As soon as the lockdown was announced, the government announced non-essential businesses could furlough their employees. Furloughing is where a company cannot operate and the government pays the salary. Leisure facilities are among the list of non-essential services. This meant that Harmony Dawes, a 17-year-old apprentice lifeguard from Brighton, suddenly found herself at a loss. While her wages were being supported, it brought her blossoming career to a temporary stop. Like many other teenagers, it got her down. But then she had a spot of good news: the furloughed teenage lifeguard won the National Lottery’s Set For Life. Suddenly, everything seemed not quite real.
Furloughed Teenage Lifeguard Thought It was a Dream
So unreal in fact, that when she woke up the following morning, she told her dad about a dream in which she won the lottery. He corrected her that she had won the lottery. She was still half-asleep and it didn’t register. Later, the furloughed teenage lifeguard realised her win. She won the second prize in the Set For Life, meaning £10,000 every month for a year. It came at the right time. Not only is Harmony off work, but her mother is an essential worker, working with the city’s homeless at this difficult time.

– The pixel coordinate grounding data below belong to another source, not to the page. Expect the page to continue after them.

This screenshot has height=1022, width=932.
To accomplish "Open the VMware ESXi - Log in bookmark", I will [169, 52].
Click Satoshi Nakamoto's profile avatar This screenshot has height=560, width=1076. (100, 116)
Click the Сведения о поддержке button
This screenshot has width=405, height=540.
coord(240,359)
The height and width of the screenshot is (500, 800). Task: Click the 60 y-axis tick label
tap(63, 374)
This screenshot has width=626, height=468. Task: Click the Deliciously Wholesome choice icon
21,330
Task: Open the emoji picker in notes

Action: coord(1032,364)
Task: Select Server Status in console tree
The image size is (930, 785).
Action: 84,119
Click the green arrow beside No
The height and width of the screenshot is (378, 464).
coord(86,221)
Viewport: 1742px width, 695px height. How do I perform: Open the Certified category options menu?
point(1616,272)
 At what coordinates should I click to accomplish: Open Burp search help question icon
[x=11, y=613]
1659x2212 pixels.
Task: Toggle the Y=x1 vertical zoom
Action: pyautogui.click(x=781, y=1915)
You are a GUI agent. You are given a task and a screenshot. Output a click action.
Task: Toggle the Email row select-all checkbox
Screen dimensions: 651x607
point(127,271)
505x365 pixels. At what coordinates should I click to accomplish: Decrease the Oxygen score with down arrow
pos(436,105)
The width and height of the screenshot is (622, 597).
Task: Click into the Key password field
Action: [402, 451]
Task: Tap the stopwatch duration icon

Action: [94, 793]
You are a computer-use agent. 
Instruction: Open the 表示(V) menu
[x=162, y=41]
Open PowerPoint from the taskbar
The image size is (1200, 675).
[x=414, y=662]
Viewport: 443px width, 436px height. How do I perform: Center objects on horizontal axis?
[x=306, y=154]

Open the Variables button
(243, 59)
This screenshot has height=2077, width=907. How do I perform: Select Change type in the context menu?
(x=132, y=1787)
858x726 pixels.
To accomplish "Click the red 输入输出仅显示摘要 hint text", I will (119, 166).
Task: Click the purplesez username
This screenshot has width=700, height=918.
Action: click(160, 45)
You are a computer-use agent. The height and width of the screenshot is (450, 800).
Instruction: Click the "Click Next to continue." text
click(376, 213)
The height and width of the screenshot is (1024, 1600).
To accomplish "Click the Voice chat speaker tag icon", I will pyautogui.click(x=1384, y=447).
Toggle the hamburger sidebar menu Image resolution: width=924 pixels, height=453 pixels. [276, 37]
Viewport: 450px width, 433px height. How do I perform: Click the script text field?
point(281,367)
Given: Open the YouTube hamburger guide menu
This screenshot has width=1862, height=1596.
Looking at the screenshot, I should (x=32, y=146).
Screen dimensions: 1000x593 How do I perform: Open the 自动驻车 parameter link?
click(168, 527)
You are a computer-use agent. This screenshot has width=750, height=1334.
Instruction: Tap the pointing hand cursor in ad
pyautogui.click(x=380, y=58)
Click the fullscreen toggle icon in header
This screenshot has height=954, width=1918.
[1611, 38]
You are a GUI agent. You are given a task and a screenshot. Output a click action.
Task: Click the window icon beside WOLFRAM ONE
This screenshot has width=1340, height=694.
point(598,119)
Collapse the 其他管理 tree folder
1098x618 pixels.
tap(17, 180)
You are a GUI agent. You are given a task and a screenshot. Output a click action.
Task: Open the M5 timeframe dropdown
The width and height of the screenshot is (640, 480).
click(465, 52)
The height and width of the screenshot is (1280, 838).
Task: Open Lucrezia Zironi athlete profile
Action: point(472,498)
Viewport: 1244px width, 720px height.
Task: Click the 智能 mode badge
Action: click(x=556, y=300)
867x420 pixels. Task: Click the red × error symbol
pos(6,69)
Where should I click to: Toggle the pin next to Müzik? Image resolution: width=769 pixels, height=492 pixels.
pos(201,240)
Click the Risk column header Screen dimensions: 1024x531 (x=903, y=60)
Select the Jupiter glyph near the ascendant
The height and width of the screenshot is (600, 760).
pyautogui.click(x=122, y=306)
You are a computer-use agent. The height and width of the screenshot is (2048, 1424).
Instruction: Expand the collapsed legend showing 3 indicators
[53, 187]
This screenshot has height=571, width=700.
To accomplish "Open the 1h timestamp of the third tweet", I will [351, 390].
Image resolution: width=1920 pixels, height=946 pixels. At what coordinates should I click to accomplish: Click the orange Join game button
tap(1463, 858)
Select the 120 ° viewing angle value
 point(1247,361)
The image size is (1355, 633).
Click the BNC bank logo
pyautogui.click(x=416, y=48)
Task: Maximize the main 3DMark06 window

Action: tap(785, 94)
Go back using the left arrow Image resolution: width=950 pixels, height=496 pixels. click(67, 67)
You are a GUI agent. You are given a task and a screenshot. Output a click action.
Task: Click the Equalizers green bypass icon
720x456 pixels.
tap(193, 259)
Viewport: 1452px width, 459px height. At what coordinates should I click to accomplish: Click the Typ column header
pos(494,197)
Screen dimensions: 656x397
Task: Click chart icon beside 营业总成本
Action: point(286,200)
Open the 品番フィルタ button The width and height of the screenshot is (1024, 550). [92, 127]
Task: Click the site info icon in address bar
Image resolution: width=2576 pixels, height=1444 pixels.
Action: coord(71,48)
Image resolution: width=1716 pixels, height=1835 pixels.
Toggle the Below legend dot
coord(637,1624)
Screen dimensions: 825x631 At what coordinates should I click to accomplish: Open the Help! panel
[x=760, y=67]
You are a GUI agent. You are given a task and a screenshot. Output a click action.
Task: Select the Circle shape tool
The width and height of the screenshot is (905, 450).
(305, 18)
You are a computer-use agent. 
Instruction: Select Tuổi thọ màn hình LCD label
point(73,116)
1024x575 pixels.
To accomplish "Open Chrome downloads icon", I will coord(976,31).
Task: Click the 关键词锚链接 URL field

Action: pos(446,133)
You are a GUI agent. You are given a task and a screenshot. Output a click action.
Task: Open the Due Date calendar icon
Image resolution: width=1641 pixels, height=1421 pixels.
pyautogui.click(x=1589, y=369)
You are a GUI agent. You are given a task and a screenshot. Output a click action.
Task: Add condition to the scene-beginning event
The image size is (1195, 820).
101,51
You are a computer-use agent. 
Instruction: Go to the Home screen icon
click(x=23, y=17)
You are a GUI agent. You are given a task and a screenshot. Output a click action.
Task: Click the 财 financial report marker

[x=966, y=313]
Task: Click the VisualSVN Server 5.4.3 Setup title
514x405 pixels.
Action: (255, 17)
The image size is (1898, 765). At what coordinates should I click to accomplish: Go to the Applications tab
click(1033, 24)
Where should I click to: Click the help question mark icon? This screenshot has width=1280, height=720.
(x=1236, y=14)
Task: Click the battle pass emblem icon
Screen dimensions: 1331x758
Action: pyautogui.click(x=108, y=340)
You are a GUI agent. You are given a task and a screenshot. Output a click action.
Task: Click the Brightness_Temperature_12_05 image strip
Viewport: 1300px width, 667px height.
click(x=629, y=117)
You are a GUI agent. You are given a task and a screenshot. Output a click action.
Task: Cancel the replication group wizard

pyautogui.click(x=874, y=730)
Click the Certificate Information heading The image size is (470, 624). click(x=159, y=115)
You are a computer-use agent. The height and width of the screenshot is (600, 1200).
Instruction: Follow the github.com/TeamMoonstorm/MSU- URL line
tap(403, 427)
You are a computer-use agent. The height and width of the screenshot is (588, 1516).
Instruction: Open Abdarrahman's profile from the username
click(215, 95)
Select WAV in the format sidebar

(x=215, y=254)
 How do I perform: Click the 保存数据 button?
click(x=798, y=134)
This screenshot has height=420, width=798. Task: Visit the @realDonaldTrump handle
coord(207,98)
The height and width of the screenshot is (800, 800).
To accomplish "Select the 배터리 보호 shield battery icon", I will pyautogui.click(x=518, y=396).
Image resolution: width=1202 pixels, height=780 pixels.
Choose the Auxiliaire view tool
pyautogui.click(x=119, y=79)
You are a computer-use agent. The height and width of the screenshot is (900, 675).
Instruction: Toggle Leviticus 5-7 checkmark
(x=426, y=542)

Acknowledging there isn’t much they can do with the money at the moment, Harmony is grateful for her win and for their situation. She plans to treat the whole family to a holiday once the lockdown is over and life returns to relative normality. They went to Tenerife in 2019 and would like to go again, staying in a villa rather than a hotel. She credits her uncle for the win. Although she never met him, her father was close to his brother and she chose those numbers as they all relate to her uncle in some way.